When I wrote that Astra-Zeneca paid the biggest corporate fine in American history ($520 million) for the off-label marketing of Seroquel, an atypical antipsychotic [I wrote that here]; I was wrong.

(NOTE: off-label marketing is the promotion of a drug – whether amongst patients, doctors, or other professionals – for uses that are not FDA-approved)

CORRECTION:

In early 2009, Eli Lilly paid an even bigger corporate fine — $1.4 billion — for the illegal off-label marketing of its star atypical antipsychotic, Zyprexa.  Off-label marketing is quite the trend these days; fines since 2004 total over $7 billion (and growing), yet pharmaceutical companies continue the practice unabated.

This chart contains a list of some of the worst offenders of recent years.  Note the surprising number of drugs with applications in the mental health field (both on- and off- label).  Actually, if you were to include the number of drugs which address psychosomatic symptoms of PTSD like auto-immune responses, fibromyalgia, and Irritable Bowel Syndrome, mental health drugs would be in the majority.
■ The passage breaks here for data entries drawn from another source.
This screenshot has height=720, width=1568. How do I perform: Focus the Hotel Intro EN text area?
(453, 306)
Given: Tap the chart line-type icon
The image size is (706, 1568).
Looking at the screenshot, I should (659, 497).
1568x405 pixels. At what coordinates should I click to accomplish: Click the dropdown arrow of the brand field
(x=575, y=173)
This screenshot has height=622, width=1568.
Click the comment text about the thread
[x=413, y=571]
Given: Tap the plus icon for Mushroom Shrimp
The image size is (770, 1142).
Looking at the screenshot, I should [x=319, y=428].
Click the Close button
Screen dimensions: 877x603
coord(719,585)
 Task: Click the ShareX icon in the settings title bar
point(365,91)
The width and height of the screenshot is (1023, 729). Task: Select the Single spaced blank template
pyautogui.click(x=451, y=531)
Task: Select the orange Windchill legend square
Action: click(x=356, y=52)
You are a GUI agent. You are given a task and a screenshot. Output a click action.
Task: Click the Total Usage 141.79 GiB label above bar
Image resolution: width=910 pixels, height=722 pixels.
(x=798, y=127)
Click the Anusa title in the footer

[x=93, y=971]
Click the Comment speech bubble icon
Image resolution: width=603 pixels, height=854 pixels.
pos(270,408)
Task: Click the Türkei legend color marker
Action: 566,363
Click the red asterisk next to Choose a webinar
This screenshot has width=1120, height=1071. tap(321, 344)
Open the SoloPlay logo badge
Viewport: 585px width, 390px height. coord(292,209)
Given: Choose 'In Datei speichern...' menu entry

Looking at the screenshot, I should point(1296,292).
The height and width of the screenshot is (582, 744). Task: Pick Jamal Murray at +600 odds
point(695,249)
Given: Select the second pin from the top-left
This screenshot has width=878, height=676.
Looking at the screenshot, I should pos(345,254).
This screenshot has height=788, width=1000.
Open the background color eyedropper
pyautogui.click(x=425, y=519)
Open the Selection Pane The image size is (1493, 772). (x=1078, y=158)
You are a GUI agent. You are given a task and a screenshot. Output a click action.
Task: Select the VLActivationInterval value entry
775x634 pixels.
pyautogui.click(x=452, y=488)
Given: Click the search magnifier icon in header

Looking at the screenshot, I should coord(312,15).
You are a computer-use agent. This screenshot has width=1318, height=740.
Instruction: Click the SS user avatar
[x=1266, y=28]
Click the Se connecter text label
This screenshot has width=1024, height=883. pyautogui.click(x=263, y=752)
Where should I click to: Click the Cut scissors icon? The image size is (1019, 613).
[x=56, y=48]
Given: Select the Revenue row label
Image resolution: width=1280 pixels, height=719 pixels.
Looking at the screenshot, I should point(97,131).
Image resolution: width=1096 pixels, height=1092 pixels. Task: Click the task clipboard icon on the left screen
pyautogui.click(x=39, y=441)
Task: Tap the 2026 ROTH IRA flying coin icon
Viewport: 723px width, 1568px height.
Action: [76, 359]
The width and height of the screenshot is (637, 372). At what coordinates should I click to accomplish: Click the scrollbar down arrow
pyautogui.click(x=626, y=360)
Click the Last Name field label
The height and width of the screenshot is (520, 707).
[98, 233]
There’s an unwritten business plan.  They [pharmaceutical companies] are drivers that knowingly speed.  If stopped, they pay the fine, and then they do it again.

(Lon Schneider, University of Souther California professor and off-label marketing researcher)

This aptly titled Washington Post piece, “When drug makers’ profits outweigh penalties,” explores the issue in a bit more depth — essentially the fines amount to only a fraction of pharma’s profits, and seem to be operating more as bribes than fines.  I guess if you’re powerful enough, it pays to misbehave.  Never mind that others are paying with their lives.